A month ago, an Alabama man walking to his mail box was attacked and killed by two Rottweilers that belonged to his neighbors. The responding officers shot and killed the attackers, and removed thirty-three more Rottweilers from the neighbors’ property. At a subsequent hearing, a judge ordered all the dogs to be euthanized, based on testimony from a detective that the animals were aggressive when being seized.
The Rottweilers were housed at an animal control facility pending a decision on their fate. The veterinarian for the facility, along with a fellow veterinarian and professor from Auburn University, examined the dogs in order to evaluate their temperament and behavior. The vets then appealed to the judge to stay the euthanasia order for 28 of the Rottweilers, saying they were not aggressive and potentially could be adopted. The other five dogs did not pass the temperament tests and were euthanized as unadoptable.
Thanks to the work of some dedicated people at the animal control facility and in the community, and the testimony of the animal experts, the judge reversed his order and left it up to the facility to make a determination on each animal. The family of the man killed by those two Rottweilers supported the judge’s decision to spare the lives of the dogs.
Some of the animals eventually will be placed with new owners in the area, while others may be sent to a New York rescue group that specializes in finding homes for Rottweilers. If you are interested in adopting one of these Rottweilers, the applications are being processed through Rottie Empire Rescue. Care for the animals is being managed by Crossroads Animal Hospital.

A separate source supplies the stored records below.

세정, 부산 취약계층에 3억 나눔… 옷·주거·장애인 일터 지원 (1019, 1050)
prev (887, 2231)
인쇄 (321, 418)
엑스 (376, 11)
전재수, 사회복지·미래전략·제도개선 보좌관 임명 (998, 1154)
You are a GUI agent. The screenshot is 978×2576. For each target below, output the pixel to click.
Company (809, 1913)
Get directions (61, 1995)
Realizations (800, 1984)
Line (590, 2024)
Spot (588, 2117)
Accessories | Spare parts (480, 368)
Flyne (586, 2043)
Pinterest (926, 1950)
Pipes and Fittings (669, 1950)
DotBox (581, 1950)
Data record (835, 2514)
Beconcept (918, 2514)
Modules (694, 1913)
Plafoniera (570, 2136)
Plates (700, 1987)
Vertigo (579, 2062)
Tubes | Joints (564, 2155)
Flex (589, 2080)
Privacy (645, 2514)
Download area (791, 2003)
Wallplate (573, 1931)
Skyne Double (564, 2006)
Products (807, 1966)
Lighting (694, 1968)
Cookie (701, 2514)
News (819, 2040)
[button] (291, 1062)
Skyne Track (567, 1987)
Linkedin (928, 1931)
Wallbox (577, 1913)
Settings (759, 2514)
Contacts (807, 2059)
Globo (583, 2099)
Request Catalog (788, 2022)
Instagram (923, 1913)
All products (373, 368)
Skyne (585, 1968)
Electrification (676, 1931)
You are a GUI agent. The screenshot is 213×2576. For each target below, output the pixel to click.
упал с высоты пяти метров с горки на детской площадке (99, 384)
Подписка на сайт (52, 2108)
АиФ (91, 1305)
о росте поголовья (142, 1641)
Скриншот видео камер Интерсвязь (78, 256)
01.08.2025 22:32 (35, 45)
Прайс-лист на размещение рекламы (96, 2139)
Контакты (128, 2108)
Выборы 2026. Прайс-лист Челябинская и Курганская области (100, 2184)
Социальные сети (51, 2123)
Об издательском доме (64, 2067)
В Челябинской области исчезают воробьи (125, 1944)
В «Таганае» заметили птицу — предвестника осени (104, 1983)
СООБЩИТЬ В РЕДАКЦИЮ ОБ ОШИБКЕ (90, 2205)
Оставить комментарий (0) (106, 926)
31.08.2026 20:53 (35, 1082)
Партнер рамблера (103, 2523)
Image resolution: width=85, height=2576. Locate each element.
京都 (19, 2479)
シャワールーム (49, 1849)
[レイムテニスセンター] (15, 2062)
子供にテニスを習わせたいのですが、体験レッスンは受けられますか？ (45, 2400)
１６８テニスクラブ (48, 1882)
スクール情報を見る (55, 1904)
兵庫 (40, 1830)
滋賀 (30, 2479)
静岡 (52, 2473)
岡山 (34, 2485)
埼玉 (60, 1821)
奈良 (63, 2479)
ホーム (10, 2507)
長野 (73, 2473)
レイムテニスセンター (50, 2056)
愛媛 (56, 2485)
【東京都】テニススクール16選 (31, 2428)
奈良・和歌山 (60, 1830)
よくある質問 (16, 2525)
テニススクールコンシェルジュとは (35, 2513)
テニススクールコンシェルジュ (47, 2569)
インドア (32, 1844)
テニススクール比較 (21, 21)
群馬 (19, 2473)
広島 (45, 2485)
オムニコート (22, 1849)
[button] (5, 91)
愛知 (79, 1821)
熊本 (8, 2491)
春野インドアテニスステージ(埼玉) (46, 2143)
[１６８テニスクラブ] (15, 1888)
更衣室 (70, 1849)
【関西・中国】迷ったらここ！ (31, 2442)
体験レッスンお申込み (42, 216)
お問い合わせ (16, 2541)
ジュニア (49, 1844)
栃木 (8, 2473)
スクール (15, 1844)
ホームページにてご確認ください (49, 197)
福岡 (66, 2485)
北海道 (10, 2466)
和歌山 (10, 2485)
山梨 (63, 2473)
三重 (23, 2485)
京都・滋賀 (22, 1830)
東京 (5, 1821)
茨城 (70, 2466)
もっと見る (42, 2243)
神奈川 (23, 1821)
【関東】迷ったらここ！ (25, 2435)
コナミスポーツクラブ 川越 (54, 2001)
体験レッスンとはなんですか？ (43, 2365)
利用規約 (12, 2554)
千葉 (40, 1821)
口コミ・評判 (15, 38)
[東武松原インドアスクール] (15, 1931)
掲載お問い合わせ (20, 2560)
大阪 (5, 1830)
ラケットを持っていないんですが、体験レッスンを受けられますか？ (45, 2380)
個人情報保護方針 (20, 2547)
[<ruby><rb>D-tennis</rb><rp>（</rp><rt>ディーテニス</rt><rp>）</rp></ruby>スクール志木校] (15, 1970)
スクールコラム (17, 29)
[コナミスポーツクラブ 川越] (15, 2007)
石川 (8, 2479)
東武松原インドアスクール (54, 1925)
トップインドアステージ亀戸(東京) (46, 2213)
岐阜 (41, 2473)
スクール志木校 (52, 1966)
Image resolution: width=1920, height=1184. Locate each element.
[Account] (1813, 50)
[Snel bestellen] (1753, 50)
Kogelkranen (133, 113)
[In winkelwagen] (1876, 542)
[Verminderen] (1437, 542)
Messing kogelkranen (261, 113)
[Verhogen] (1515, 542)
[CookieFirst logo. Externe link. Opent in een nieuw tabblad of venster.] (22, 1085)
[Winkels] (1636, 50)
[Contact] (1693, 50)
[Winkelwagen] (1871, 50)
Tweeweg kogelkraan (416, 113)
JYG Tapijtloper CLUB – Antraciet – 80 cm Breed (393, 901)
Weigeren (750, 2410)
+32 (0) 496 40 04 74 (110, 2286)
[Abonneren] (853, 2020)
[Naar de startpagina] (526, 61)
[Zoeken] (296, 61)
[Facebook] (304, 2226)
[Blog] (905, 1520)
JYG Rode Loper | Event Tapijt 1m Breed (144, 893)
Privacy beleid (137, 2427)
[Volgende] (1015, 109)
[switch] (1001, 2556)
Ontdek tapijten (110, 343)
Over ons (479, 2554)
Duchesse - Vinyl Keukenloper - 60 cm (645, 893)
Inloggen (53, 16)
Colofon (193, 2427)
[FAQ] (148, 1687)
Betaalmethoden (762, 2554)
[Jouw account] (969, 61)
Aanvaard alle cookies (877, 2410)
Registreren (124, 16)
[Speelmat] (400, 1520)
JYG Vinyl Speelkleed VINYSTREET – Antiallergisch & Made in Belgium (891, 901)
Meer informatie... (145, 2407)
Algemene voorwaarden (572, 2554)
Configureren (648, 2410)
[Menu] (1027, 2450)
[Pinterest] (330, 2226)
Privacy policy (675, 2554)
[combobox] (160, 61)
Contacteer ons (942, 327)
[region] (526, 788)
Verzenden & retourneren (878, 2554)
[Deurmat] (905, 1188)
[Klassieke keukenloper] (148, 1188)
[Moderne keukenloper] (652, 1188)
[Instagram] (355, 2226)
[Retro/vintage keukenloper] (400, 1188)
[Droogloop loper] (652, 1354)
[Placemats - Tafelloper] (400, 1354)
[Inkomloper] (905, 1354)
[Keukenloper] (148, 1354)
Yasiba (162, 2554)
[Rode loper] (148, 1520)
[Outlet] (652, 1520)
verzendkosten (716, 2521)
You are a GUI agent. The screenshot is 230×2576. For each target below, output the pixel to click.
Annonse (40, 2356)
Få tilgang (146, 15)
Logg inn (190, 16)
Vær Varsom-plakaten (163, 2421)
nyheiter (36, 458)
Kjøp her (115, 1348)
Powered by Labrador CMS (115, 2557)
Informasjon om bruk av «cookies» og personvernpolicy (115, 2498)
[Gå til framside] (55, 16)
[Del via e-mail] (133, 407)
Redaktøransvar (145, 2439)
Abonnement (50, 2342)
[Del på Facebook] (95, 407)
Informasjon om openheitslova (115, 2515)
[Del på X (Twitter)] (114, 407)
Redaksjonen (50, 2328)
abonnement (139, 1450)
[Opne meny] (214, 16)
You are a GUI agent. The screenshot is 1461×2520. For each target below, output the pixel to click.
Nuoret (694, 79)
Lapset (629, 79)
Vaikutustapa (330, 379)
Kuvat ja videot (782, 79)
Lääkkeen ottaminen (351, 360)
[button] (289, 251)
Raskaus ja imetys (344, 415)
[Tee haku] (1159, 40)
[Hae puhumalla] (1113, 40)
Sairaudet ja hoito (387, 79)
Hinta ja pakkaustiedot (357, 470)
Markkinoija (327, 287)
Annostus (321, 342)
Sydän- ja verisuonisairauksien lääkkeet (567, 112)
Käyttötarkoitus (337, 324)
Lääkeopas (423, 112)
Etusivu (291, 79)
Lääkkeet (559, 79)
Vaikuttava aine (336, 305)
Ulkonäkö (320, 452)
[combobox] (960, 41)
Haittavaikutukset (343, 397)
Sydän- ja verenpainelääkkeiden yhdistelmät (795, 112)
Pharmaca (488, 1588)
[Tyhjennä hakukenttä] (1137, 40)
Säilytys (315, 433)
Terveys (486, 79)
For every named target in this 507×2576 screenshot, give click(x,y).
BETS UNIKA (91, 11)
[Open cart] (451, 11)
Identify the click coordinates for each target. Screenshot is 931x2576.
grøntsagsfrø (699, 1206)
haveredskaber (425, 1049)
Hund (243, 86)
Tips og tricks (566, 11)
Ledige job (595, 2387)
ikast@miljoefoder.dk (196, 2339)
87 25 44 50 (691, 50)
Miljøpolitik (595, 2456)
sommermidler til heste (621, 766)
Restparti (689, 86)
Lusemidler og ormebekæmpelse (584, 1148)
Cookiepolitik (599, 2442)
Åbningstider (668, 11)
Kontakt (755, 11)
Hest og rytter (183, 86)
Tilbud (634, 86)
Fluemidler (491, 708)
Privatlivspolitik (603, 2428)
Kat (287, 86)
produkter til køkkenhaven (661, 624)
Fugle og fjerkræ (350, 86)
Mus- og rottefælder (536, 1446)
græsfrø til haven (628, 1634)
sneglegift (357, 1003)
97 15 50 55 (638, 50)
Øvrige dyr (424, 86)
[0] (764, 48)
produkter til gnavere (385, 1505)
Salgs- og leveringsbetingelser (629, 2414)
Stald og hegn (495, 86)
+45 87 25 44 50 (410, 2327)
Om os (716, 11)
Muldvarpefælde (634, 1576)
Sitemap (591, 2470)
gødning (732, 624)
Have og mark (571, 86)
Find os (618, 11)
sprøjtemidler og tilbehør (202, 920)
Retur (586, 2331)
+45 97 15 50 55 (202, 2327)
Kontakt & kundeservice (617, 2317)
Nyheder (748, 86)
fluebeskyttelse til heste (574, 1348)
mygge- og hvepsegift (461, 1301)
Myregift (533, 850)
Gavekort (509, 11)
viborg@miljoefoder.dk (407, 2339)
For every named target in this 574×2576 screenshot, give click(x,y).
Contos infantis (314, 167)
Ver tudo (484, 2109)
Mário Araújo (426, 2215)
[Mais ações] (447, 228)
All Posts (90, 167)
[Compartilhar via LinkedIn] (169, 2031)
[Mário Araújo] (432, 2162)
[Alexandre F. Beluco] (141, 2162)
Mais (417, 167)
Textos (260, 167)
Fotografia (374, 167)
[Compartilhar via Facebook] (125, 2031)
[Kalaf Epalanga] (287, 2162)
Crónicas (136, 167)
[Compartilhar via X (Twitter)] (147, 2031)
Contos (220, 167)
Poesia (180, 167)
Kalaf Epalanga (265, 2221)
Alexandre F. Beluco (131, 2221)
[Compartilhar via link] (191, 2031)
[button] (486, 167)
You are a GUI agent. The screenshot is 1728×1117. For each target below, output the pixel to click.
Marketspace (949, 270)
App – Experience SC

Too often, it is the animals who pay the ultimate price for mistakes made by humans responsible for their care. Rottweilers, like other dogs, are not inherently mean or vicious, but lack of training and improper treatment can cause them to become aggressive. That’s true even of a small dog, but when you’re dealing with an animal with the size and strength of a Rottweiler aggression can develop into a threat. Treating our best friends with kindness and compassion will help to make them better companions – and everybody wins – when you’re speaking of pets.